I do not believe that there is as much difficulty with the trade unions about this matter as some people pretend. Rule 28 says that Prisoners may be paid for their work at rates approved by the Secretary of State". It is rather a pity that these rates should be less than the current trade union negotiated rates for the type of work concerned. I believe that this is the principal difficulty. Trade unionists have said to me that they would be perfectly willing that work should be done in prisons provided that it was done at rates not less than that paid to their members outside. This is a reasonable attitude. If the suggestion of the hon. and learned Member for Derby, North were followed there is no reason why this should not be done, because it could be a very good investment for the State.

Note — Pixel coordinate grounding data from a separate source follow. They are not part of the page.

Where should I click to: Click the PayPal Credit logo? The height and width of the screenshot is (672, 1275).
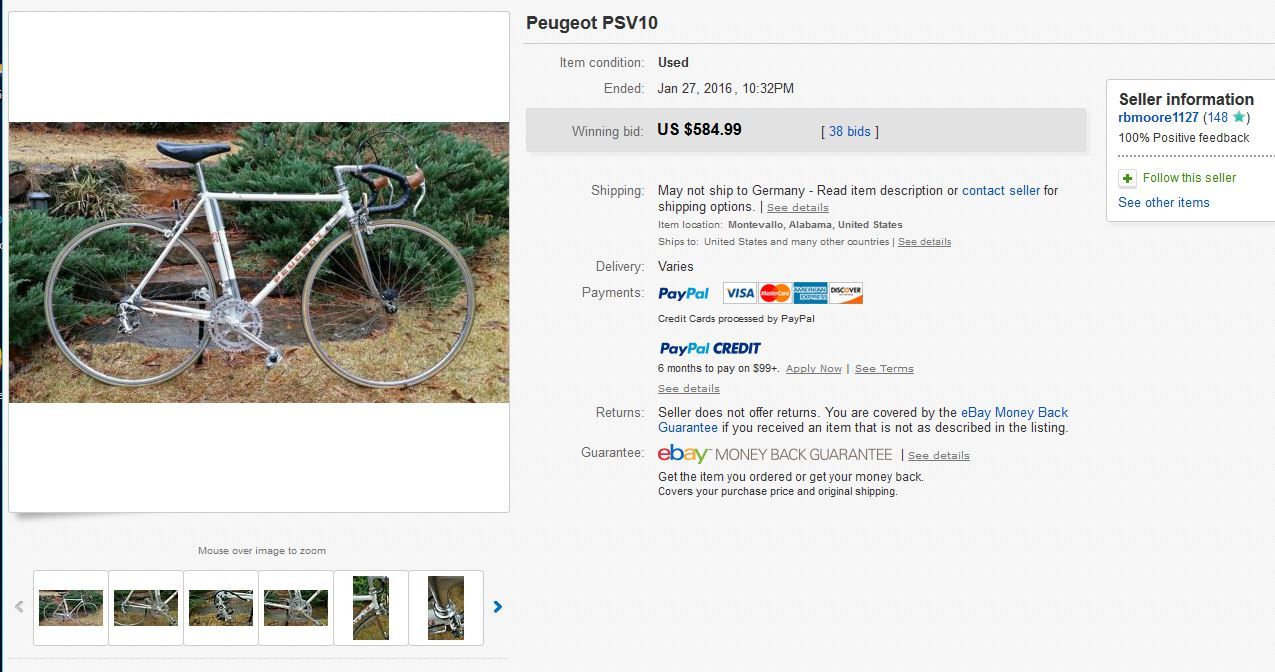(710, 348)
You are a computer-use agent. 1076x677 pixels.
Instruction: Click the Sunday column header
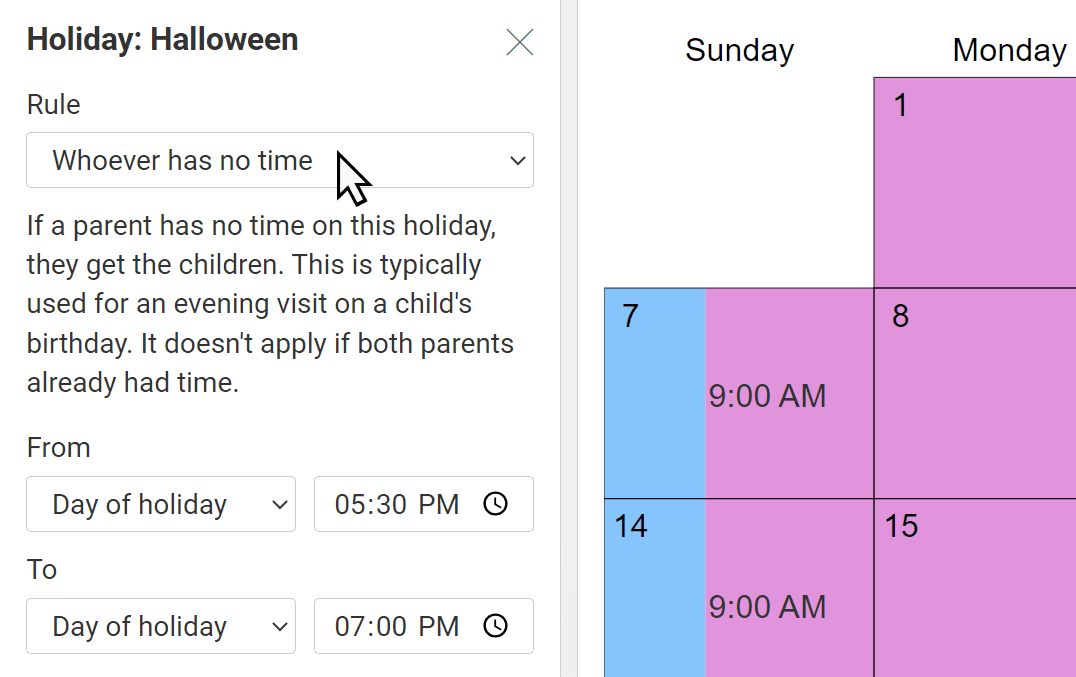[740, 50]
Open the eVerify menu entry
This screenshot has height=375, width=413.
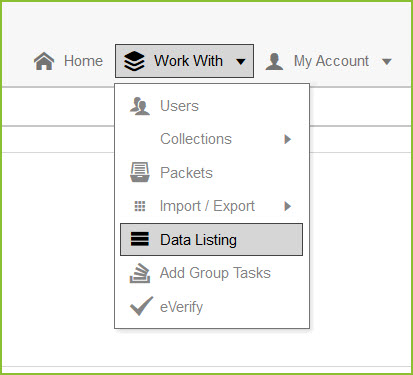pos(212,307)
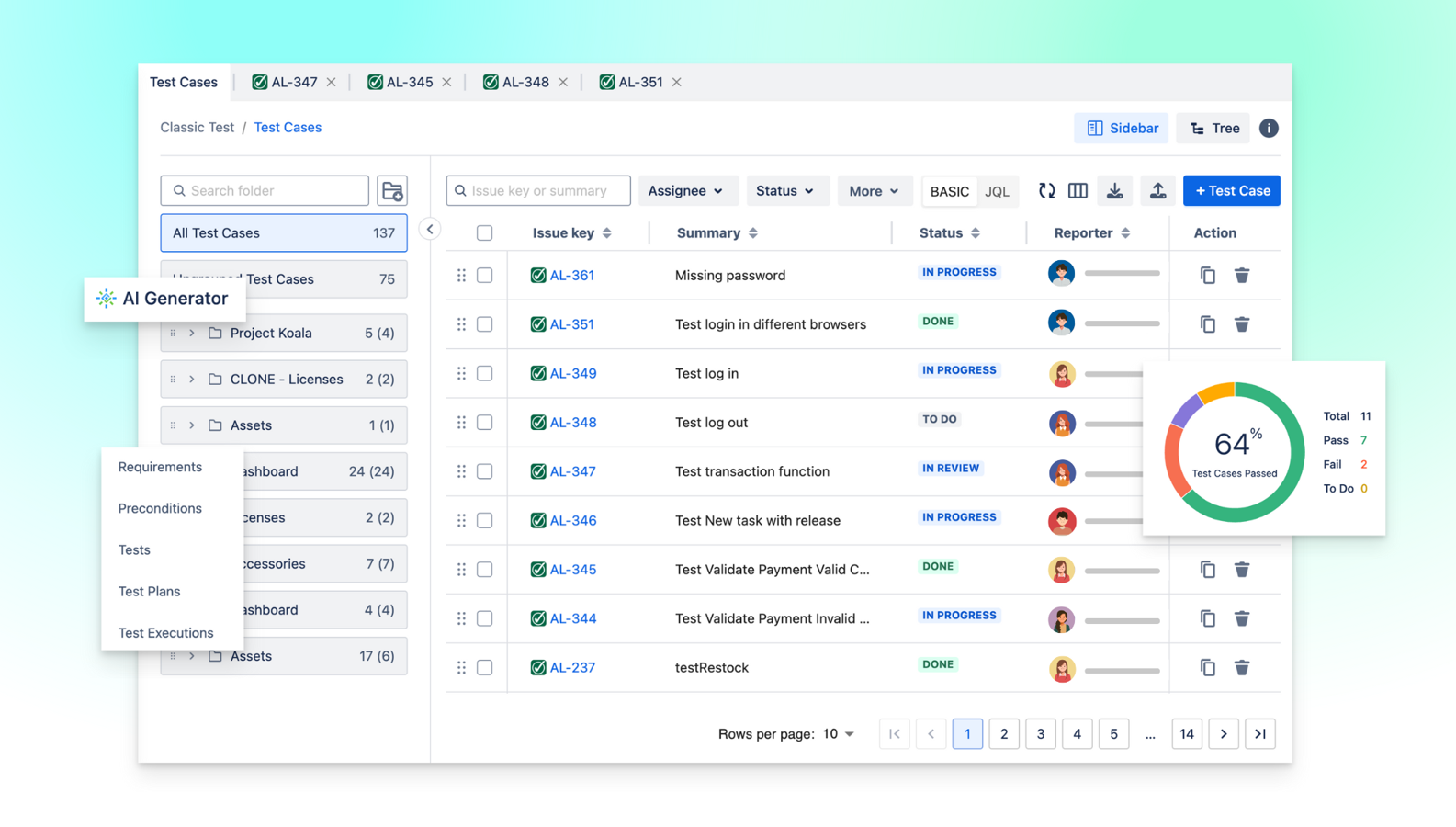Select Test Plans from the menu
The height and width of the screenshot is (827, 1456).
(x=149, y=592)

Many of the wives of men serving sentences in prison are on National Assistance. If prisoners were paid an adequate rate it would be possible to recover this National Assistance expenditure from their wages, just as is done in the case of maintenance orders for husbands who have left their wives. This seems to be perfectly simple to me.

Mr. W. R. Rees-Davies (Isle of Thanet)

Does not the hon. Member realise that a great deal of the labour of those who are serving prison sentencesis not of such quality that the standard rate can be paid? Employers of agricultural and other labour will not pay the same rate to prisoners as is paid to others in the industry because their labour is not of the same quality. That is one of the real difficulties in this matter.

Mr. Lubbock

I agree that there may be certain prisoners who are not capable of achieving the standard of workers in the industry concerned, but I named two types of work which I thought were suitable for being done in prison which are extremely simple. In both cases the work is paid for at piece rates. Therefore, naturally, the earnings of the prisoner would depend on the amount which he produced. But I agree that one would have to make up the wages of certain prisoners to the minimum trade union rate for time work because they did not achieve the standard general in the industry.

The next point that I wish to raise concerns Rule 7, "Information to prisoners," about which the hon. Member for Ashfield (Mr. Warbey) spoke. It is not satisfactory to provide as the rule provides, that the prisoner should be given that information which it is necessary that he should know, because no one can explain to us who will decide what the word "necessary "means. We have not been told whether the prison governor will decide what is "necessary" or the prisoner himself. This could be overcome quite simply by specifying that prisoners could receive a copy of the rules. This could be the solution of the difficulty.

I go a little further. As the hon. Member for Ashfield said, it is not much use looking at some of the rules unless one has the standing orders available, also. I do not propose that they be issued to each prisoner and kept in his cell, because the document is bulky, but is there any reason why a copy of the standing orders should not be available in the prison library for inspection by any prisoner who needs to refer to them?

I should like to know what effect the revision of the rules will have upon the standing orders. They are being reprinted, but it still is not easy to find my way around them. One still has to look at three different places to get a complete picture. There is a book of reprinted standing orders and there is a number of foolscap sheets which are said to be copies of extant standing orders from the old standing order book, but these do not include everything, because in the table of contents in the printed document certain standing orders are referred to which are neither in the book nor in the typewritten sheets.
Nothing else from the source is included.